Ничего не осталось, кроме соли. Кроме слов Исиды-сана о том, что Дайю убили. Они были в этом уверены. Потому что в организме были найдены следы отравления при вскрытии.
От одной мысли тошно, что алмаз смог вскрыть обычный человек. И чем? Скальпелем. Разрезая на лоскуты.
– Не сомневался, что искать тебя нужно именно здесь, Руби.
Я открыл глаза и увидел в дверях Аме. Он подошёл ко мне, отдал бутылку и выключил музыку.
– Больше быть негде, – глотнул я и поперхнулся. – Как думаешь, – я осмотрел чистые полы зала, огромную зеркальную стену напротив, в которой свернулась моя фигура, – сколько нам осталось?
– До чего?
– До хоть чего-нибудь.
– Шанс, что мы умрём, куда ближе, чем восстанем из пепла.
– Пессимистично однако.
– Я про группу.
– И я об этом. Значит, не восстанем.
– Если бы был тот, кто заменил бы Дайю, то восстали, а так кто? Ты знаешь? – с подавленным отчаянием спросил Аме.
Не у меня. В пустоту.
– Был бы человек, уже бы всё было. – Я снова сделал глоток и поправил бинты.

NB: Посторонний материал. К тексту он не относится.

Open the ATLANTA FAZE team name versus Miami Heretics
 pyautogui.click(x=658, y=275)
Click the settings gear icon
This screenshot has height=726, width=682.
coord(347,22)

– Ты себя не загоняй. Сохрани лучшее, что осталось. И продай тому, кто купит подороже.
– А я не хочу себя продавать другой компании.
– Может быть, нашей себя продашь?
– И стать массовкой? – усмехнулся я от боли. – Я не ради этого столько пахал, чтобы потом вернуться туда…
– Каждый ведь своё выбирает… если хочешь остаться в индустрии… Ты понимаешь, что нужно делать. Иногда приходится начинать сначала.
Я не считал, что у меня есть время, чтобы начинать сначала. Сколько мне будет? Сколько времени я потеряю? Что обо будут думать СМИ? Ничего хорошего.
Дохлый номер. Дохлый рубин.
Нет, этого нельзя допустить. Нужно тренироваться, нужно развиваться. Может быть, получится достигнуть хотя бы той капли природного мастерства, которым владел Дайя.
Если Дайя, правда, желал нам лучшего, пусть пришлёт весточку с того света. Пусть отдаст нам что-то от себя. Пусть…
– У тебя слишком много мыслей в голове, – сказал Аме.
– У тебя больше.
– Больше, но видно их меньше.
Спорить тут было не с чем.
Я пошёл в душ, забыв поблагодарить за воду и разговор. В последнее время было не до благодарностей, не до вежливости, не до мыслей, которые должны были показать меня хорошим человеком. Я должен был быть лучшим человеком.
Заперевшись в кабинке, я подставил лицо под воду и слизнул с губы солёный пот.
Даже когда Дайя тренировался дольше нас, он не выглядел и вполовину уставшим, как мы. Взмокшим, сломленным. Нет, он был где-то в другом месте. Или так часто пил воду и вытирался полотенцем. Не знаю, не помню.
Он всегда был лучше. И как это можно было затмить? Как это можно было победить? Как я должен был стать им? Занять его место? Как? Дело в высоком голосе? Чувствительности? Осторожности? Внимательности? Дело в том, что он всегда относился ко всем с пониманием, даже к сальным мужикам, которые долго держали его за руку? Не знаю. Не знаю…
Хочу знать, но откуда?.. Если того, кто хранит секрет, больше нет. Он в горшочке на кладбище среди своих предков.